Hans Meyer is a 15-year-old in Berlin, the only child of a prosperous family. All around him he sees the increasingly violent rise of Nazi ideology—swastikas become prolific, books of allegedly un-German literature are burned, and the headmaster of his school, Herr Wullen, is arrested for neglecting to adequately adhere to the party line, while his teacher, Herr Wendell, is a Nazi fanatic who works his hateful ideology into every lesson. Hans’ instinct, at first, is to dismiss all this angry illiberalism as fleeting and assume that most will come to their senses and recognize the ritualistic humiliation of the Jewish population as “pointless exercises engineered out of prehistoric tribal biases that had no place in modern life.” But then the political turbulence invades his own life—he learns that his maternal grandparents were Jewish and converted to Christianity long ago. Once word is out, his mother, Anne, loses her job at a music conservatory. Also, he falls in love with classmate Rebecca Deichmann, who is openly Jewish, and is mercilessly bullied as a result.
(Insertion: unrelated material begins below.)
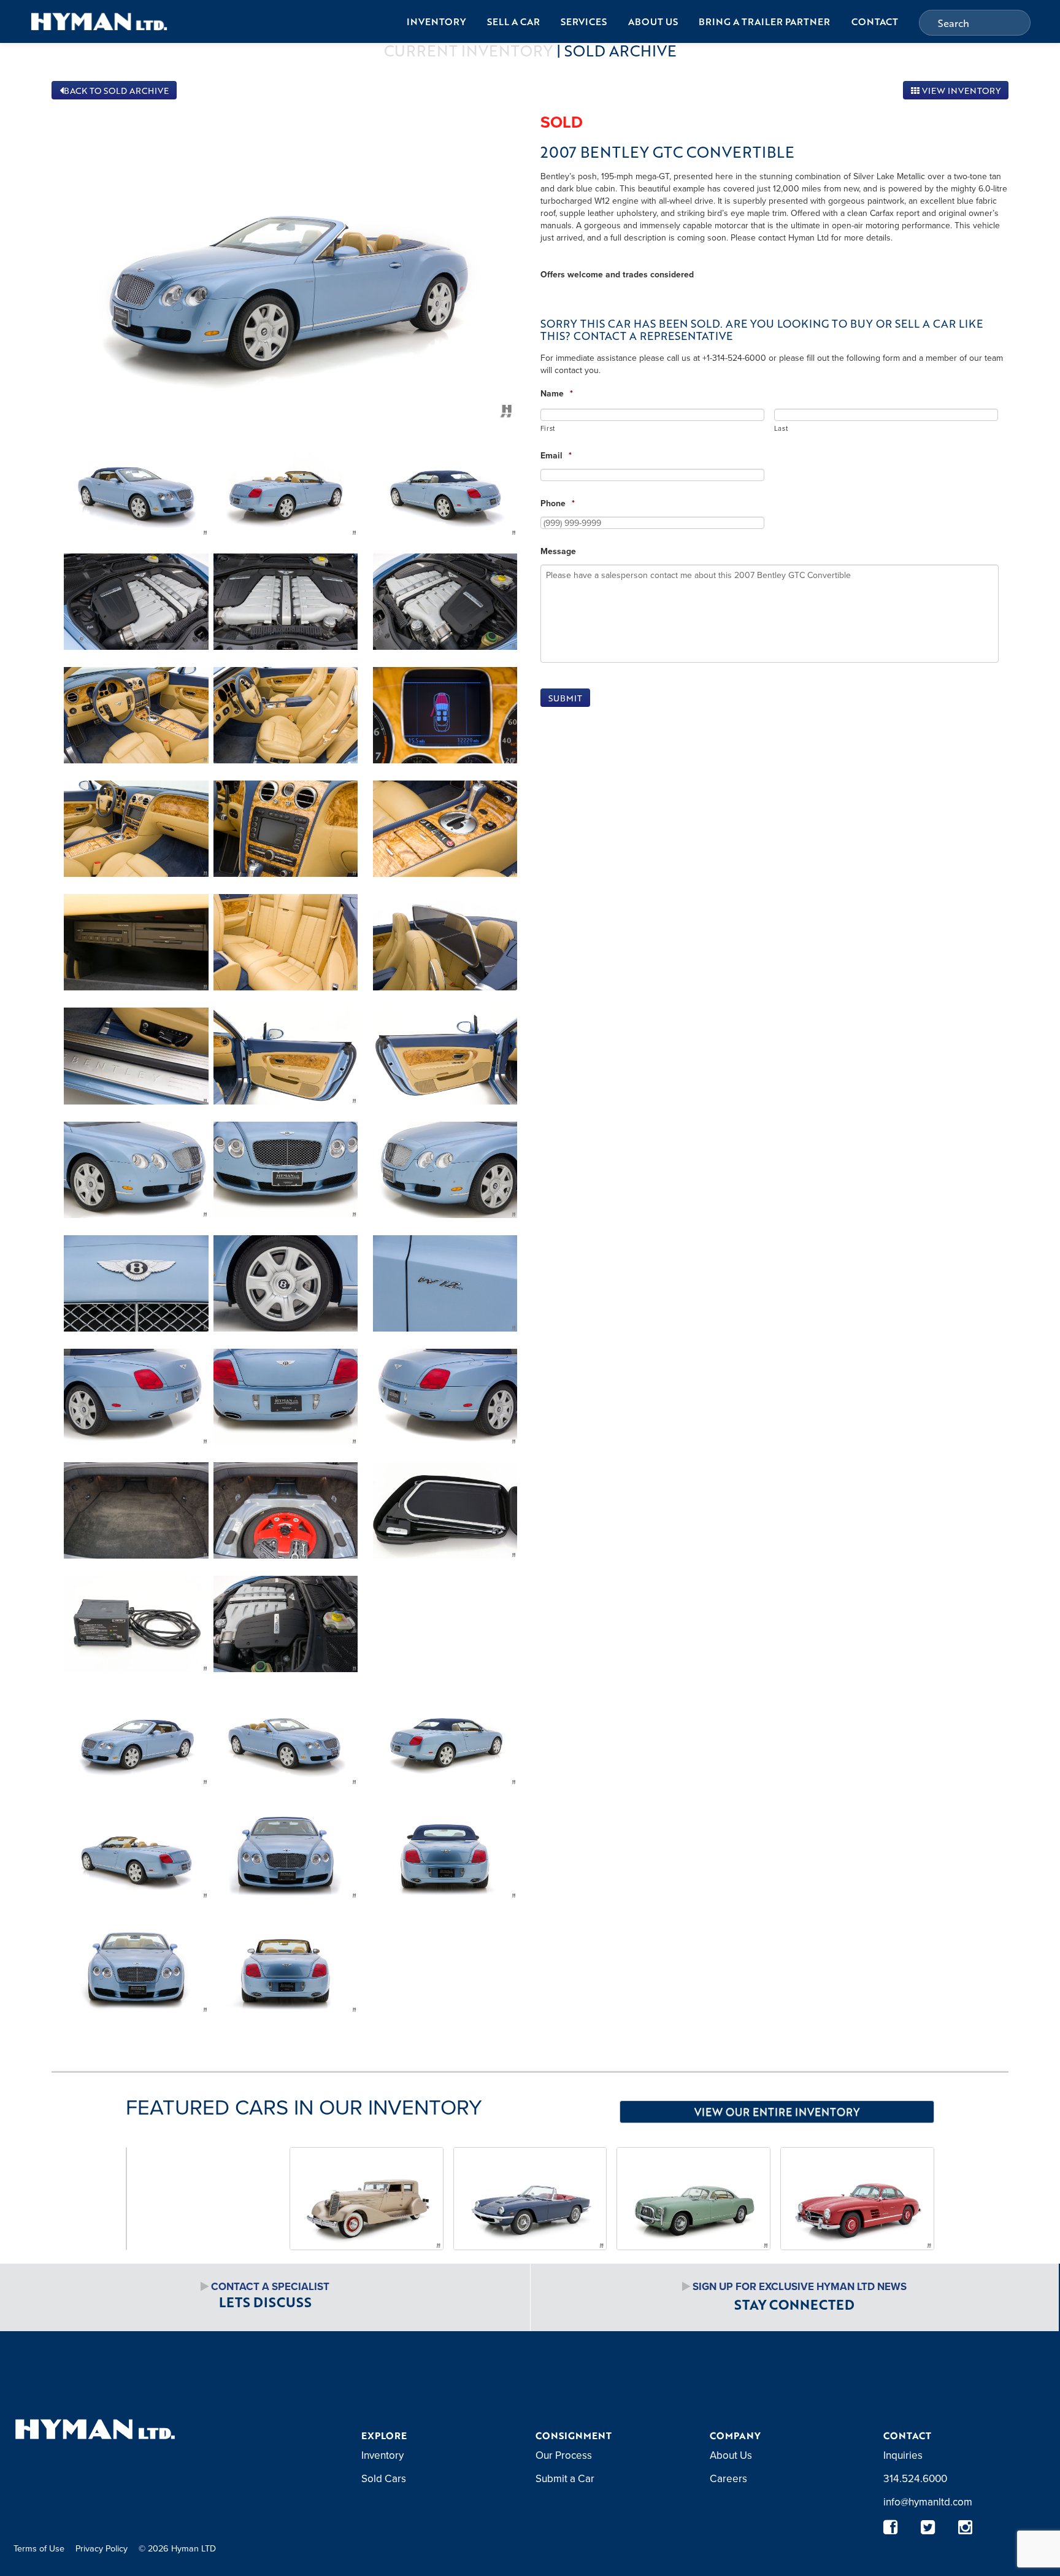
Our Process (564, 2455)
With impressive subtlety, Glants chronicles the moral darkening of German society as Hitler asserts his despotic grip over it and the grotesque choices this foisted upon so many. Hans is a memorable protagonist—wise and empathetic beyond his years but also, like any adolescent, afraid to swim against the current of peer pressure. His love for Rebecca is poignantly depicted by the author: “I was afraid to look at her lest my feelings overwhelm me. She was not classically beautiful, but her energy, her movements, and her daring words choked me whenever she was near.” However, the path of least resistance is depicted with great sensitivity and power, a vivid tableau from which this gripping novel draws much of its allure.
A mesmerizing novel, moving and intelligent.